The Supreme Court is usually a stickler for time. The Justices take the bench promptly at 10 a.m. on Court days. White and red lights on the lectern alert arguing counsel when they have five minutes left and when their time is up, respectively. And clocks around the building buzz from time to time, such as the five-minute warning before a Court session starts and after the Justices have left the bench.

SCOTUS clock spinning after Daylight Saving reset.

SCOTUS clock spinning after Daylight Saving reset (Art Lien)

On Monday, the clocks around the building, including the two ornate clocks in the Courtroom, were way out of whack. When the Justices took the bench for arguments in two cases, the clock that hangs above their heads and just behind them registered 6:05. The clock at the back of the Courtroom, the one the Justices face, showed 6:15. (Or really, about five past six and a quarter past six, since the clocks are the old-fashioned, analog kind with Roman numerals.)

Chief Justice John G. Roberts, Jr., acknowledged the issue as soon as the session began.

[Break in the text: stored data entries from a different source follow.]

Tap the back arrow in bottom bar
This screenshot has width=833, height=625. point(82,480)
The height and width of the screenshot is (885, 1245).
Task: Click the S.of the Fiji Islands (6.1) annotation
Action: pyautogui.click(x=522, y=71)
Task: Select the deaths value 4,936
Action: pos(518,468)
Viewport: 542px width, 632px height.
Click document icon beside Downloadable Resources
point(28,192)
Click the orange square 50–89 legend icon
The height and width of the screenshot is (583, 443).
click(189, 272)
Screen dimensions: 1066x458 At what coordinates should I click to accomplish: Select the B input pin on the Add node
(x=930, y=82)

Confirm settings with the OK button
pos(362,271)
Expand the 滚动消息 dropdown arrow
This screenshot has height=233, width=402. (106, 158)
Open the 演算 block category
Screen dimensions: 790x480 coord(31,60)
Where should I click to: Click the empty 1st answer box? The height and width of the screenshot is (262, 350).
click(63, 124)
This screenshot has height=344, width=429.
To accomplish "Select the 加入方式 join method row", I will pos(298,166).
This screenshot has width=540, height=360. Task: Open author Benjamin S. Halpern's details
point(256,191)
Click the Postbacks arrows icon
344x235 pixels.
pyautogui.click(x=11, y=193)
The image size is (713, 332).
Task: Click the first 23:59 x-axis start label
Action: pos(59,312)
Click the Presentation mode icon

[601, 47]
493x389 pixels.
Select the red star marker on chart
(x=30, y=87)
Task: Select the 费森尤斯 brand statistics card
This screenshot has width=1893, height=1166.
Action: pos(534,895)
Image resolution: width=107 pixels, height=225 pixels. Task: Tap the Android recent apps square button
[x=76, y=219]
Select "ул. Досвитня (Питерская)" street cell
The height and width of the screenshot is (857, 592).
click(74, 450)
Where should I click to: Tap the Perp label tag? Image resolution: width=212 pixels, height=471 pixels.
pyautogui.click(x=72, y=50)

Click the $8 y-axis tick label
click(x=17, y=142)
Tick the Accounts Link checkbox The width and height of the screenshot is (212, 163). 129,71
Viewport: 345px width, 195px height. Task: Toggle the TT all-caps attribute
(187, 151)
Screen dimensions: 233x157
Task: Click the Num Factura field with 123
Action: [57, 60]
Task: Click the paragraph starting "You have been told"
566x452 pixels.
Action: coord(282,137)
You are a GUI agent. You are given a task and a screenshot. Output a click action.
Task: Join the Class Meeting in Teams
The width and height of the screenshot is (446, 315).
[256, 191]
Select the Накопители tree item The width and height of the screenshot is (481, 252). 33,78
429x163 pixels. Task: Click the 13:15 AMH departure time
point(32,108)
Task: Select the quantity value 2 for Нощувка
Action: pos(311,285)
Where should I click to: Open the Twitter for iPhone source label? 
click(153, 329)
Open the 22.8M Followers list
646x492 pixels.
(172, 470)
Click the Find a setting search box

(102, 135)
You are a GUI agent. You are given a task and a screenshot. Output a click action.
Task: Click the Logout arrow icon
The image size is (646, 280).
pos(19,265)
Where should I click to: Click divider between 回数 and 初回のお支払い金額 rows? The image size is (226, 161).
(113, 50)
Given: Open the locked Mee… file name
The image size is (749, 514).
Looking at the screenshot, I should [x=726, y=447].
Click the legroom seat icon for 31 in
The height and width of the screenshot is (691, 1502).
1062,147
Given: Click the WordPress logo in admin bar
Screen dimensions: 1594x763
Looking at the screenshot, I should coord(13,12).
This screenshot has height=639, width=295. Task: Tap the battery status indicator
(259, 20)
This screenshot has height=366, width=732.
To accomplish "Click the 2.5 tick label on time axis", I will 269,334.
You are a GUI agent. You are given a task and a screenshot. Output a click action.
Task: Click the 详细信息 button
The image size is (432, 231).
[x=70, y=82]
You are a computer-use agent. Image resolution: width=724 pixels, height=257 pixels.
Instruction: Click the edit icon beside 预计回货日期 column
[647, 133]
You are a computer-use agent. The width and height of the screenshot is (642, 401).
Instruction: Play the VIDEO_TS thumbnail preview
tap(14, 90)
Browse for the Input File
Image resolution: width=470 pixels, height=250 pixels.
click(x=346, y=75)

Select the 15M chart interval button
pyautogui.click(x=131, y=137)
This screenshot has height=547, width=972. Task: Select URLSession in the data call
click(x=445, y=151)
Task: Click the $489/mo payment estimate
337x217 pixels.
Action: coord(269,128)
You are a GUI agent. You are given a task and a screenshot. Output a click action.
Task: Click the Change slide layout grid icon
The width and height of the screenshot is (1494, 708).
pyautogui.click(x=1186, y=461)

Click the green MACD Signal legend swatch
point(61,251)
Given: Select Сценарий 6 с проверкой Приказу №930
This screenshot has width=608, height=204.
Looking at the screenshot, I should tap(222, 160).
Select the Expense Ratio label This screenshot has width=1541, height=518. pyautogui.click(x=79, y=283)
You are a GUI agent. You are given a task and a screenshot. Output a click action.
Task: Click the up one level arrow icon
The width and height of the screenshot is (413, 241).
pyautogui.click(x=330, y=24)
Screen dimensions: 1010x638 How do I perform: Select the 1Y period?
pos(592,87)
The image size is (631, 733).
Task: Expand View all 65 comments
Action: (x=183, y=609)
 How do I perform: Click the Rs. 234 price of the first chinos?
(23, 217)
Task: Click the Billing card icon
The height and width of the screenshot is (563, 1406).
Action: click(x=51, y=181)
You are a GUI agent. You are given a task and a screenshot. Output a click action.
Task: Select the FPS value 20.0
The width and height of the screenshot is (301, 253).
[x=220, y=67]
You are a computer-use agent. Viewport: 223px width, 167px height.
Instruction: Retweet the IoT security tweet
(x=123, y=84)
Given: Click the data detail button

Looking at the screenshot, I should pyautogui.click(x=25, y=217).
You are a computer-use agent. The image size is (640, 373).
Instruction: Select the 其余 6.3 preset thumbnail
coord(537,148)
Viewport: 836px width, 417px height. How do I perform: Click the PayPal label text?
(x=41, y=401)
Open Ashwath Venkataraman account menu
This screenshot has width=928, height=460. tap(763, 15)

“Chief Justice Rehnquist would admonish counsel from time to time not to look up at the clock,” Roberts said. “The advice is well taken today.”

As the morning’s arguments continued, the clocks sometimes sped up rapidly, only to slow down to a normal rate, but never at the correct time. One lawyer wrapping up his rebuttal in Foster v. Chatman, a case about race and jury selection, saw his red light come on and asked, “Can I have just a second?” The Chief Justice obliged him, briefly.

By the time arguments ended in Spokeo Inc. v. Robins, about standing under the Fair Credit Reporting Act, the clock behind the Justices said it was just after 11:00, while the one in the back said 1:00. The correct time was 12:07.

Kathleen Arberg, the Court’s spokeswoman, said the building’s clocks were reset to standard time from daylight savings time over the weekend by the GPS-based system used to synchronize all the clocks. But by Monday morning, the clocks were awry. Court employees were working to manually set them to the correct time.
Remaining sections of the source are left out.